The National Science Foundation (NSF) funds research and education in most fields of science and engineering. It does this through grants, and cooperative agreements to more than 2,000 colleges, universities, K-12 school systems, businesses, informal science organizations and other research organizations throughout the United States. The Doctoral Dissertation Research Improvement Grant is one grant provided by the NSF to encourage and support projects that explicitly integrate education and basic research carried out by doctoral students enrolled in U.S. universities.
The Dictoral Dissertation Grant is awarded through multiple programs with specific scientific foci. The primary objective of the Cultural Anthropology Program within NSF is to support basic scientific research on the causes, consequences, and complexities of human social and cultural variability. Although they receive thousands of research proposals each year, only a few are selected for the doctoral dissertation research improvement grant.
This year Brad Jones, a Sociocultural Anthropology PhD Candidate at Washington University in St Louis, was among the graduate students selected to receive the prestigious award, The grant was co-written with Brad's advisor, Glenn Stone, as the principal investigator and Brad Jones as the Co-PI.

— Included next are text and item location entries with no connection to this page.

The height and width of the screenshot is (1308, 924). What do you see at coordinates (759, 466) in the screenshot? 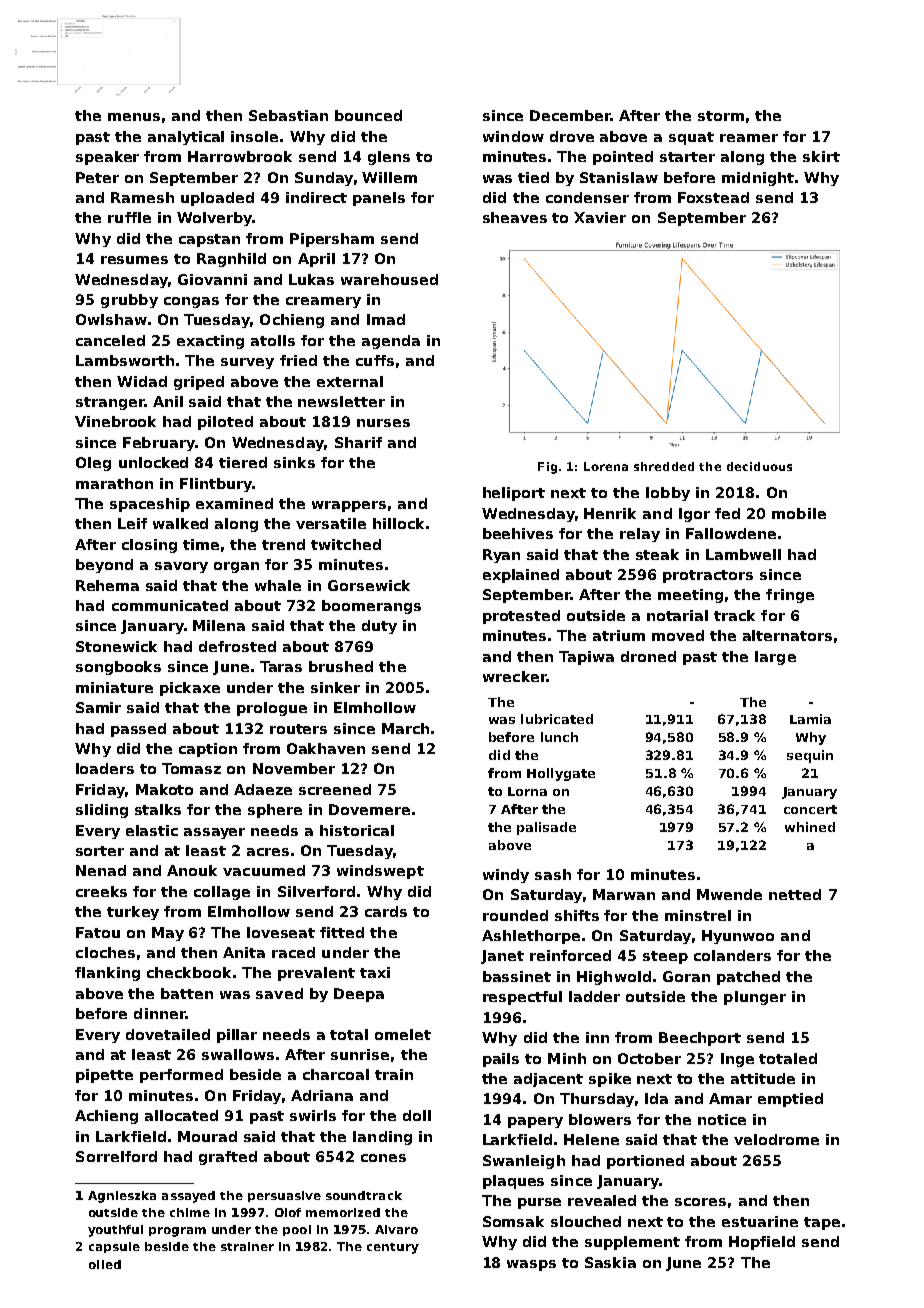
I see `deciduous` at bounding box center [759, 466].
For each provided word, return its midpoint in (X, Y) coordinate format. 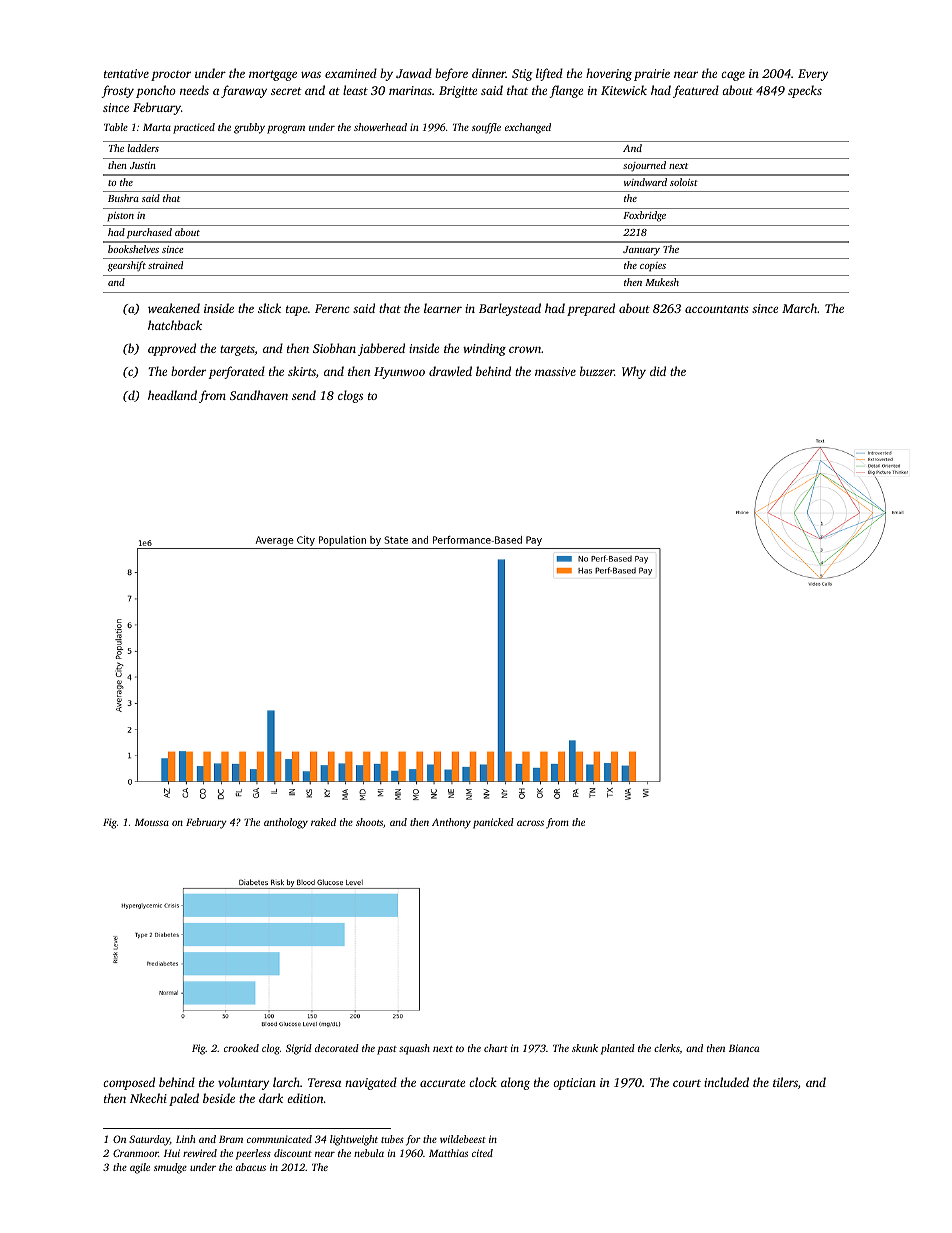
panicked (493, 823)
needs (194, 90)
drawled (450, 371)
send (304, 395)
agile (140, 1168)
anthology (286, 823)
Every (813, 75)
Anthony (451, 823)
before (451, 74)
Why (634, 372)
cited (482, 1153)
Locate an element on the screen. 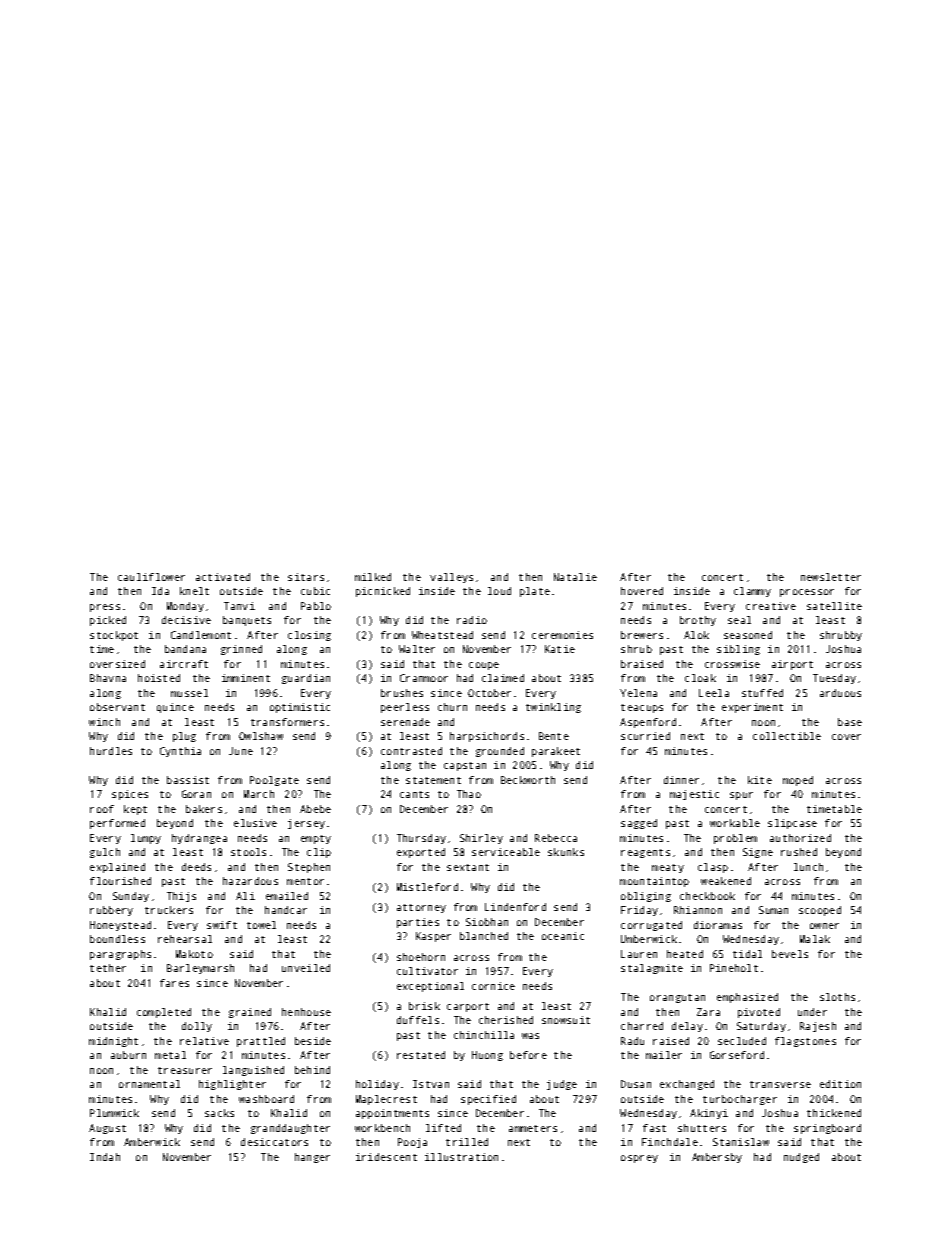  elusive is located at coordinates (255, 823).
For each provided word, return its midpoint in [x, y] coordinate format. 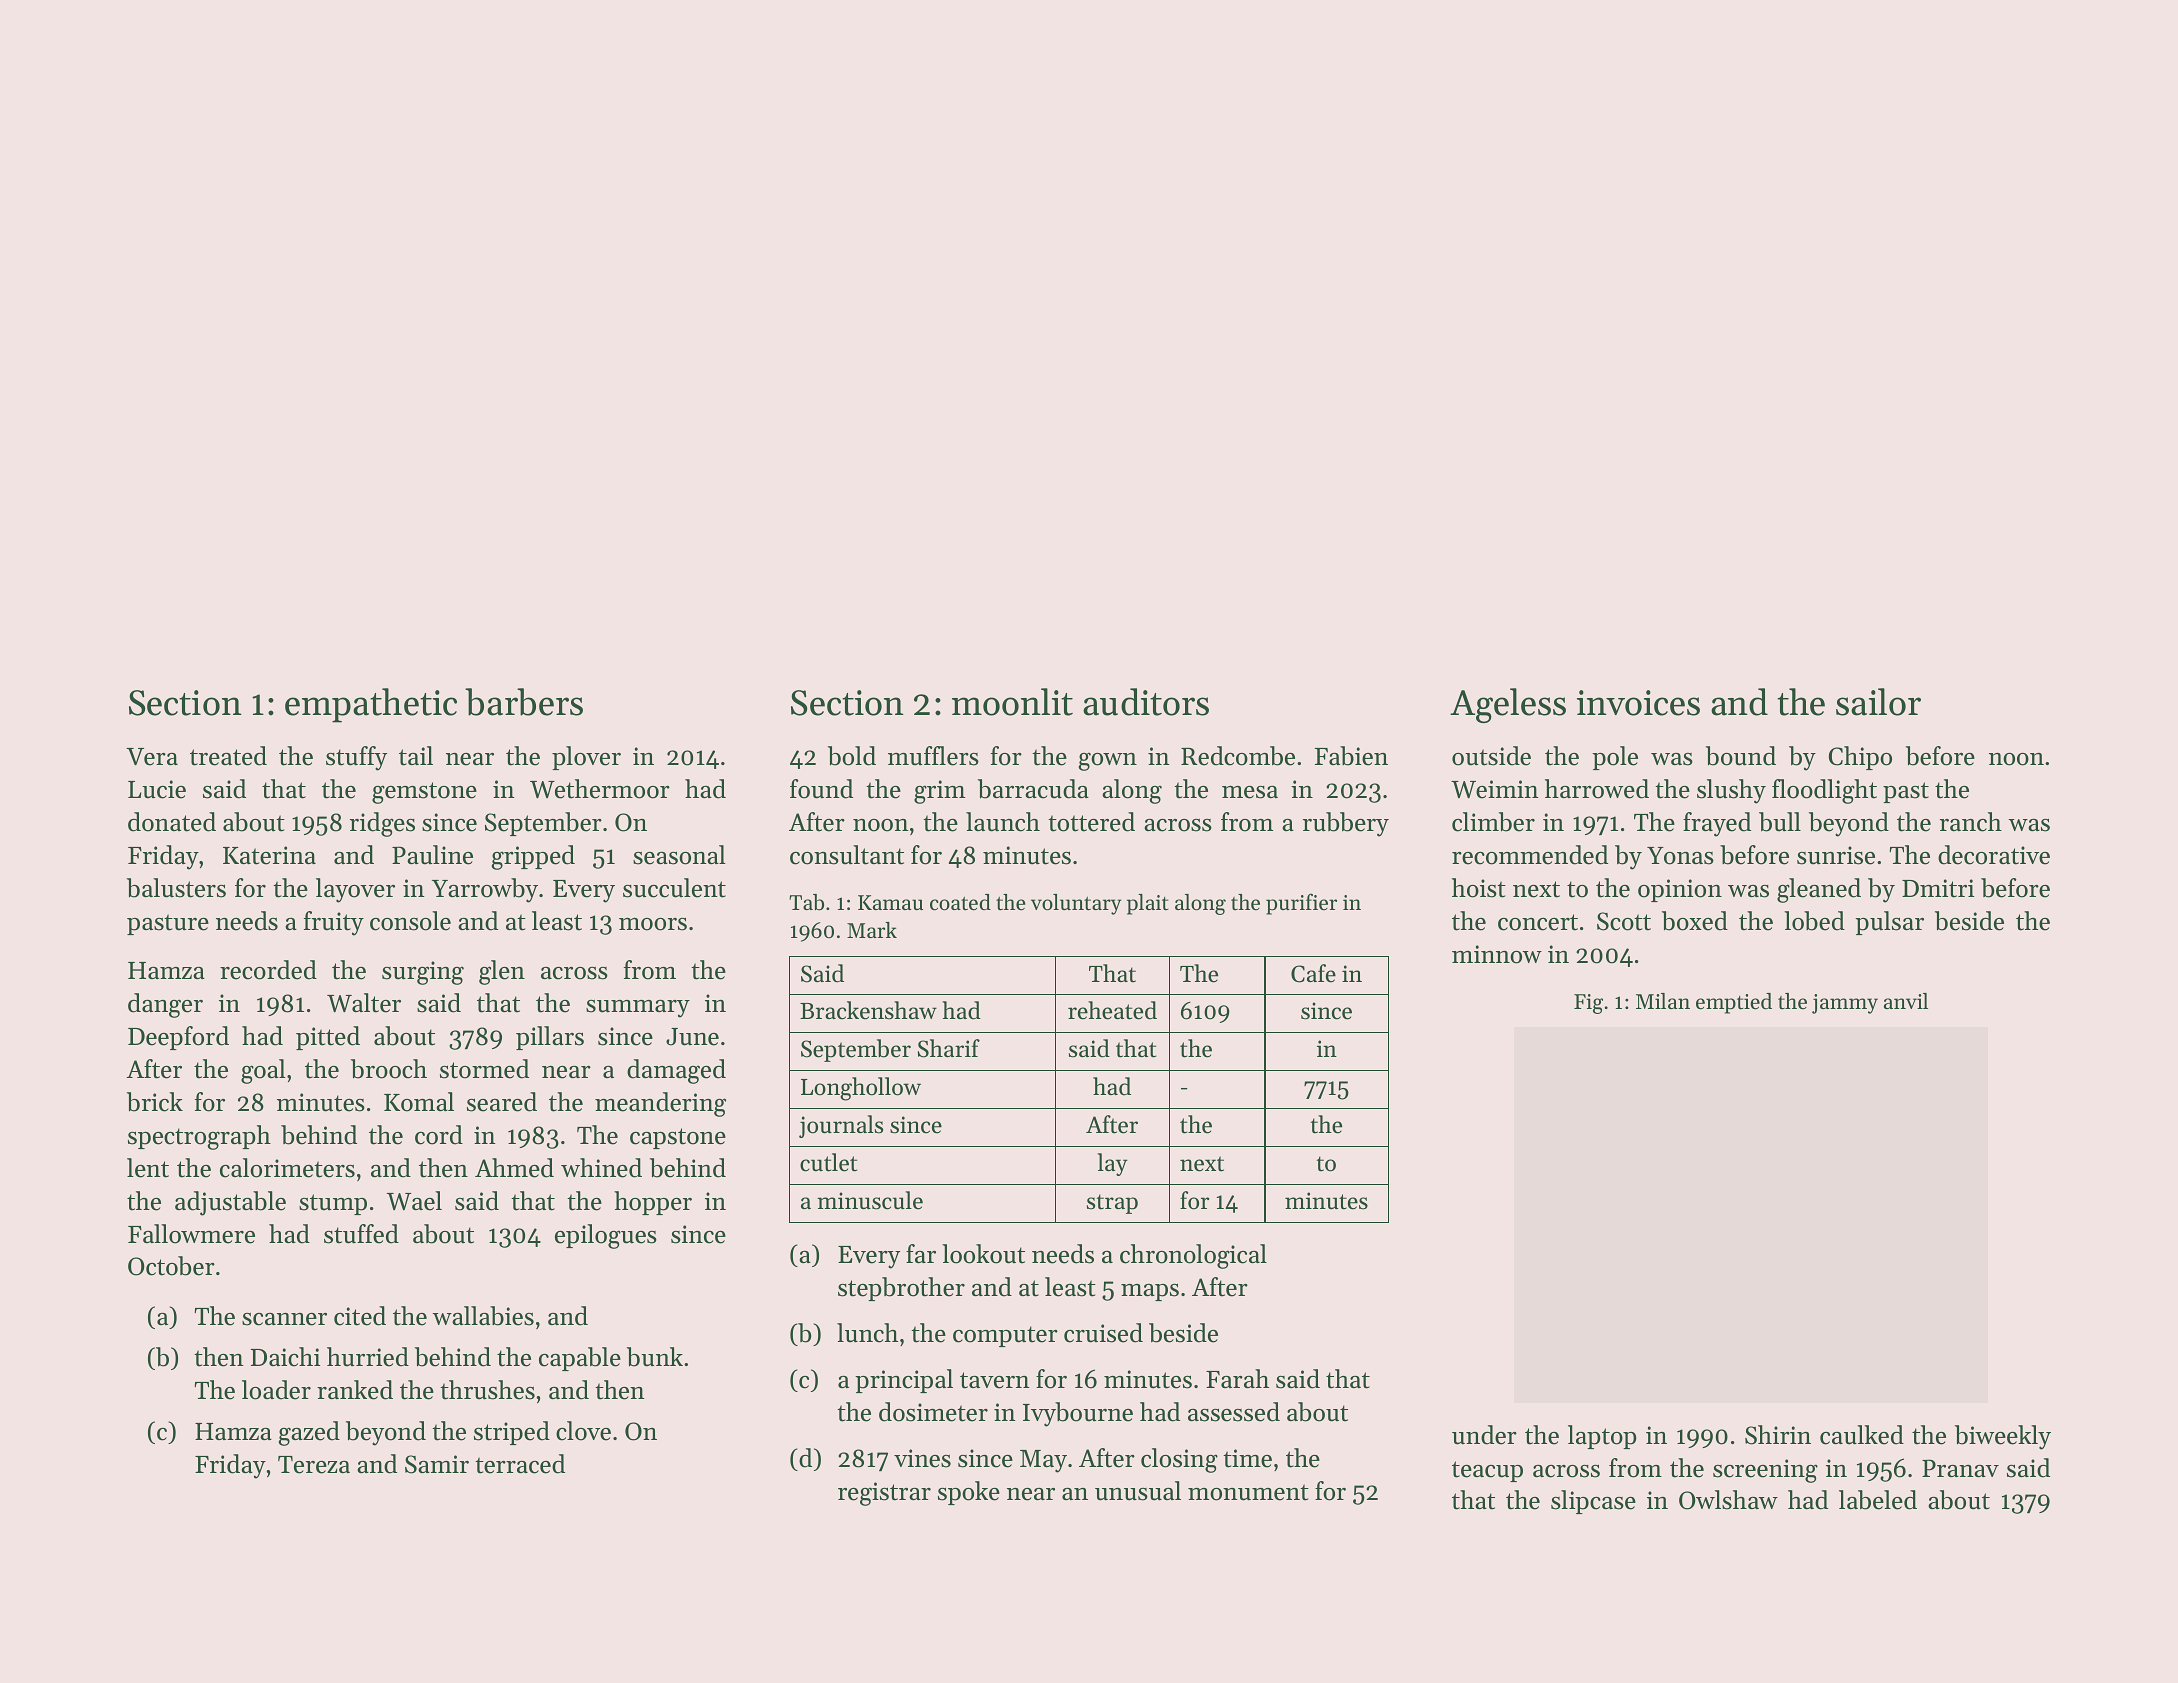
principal [904, 1381]
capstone [678, 1138]
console [410, 921]
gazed [309, 1433]
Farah [1237, 1378]
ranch [1971, 822]
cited [360, 1316]
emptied [1734, 1003]
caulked [1862, 1435]
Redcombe [1238, 756]
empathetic [371, 705]
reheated [1112, 1010]
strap [1112, 1204]
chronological [1193, 1256]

Brad's research project examines how alternative farmers develop, exchange, and apply knowledge necessary for alternative agriculture. Brad will comparatively study the emerging landscape of knowledge production and exchange in Central Appalachia and the Hudson Valley of New York, regions that have seen recent dramatic increases in the number of alternative farmers but have important demographic, historical, economic, and environmental differences that offer unique challenges and opportunities.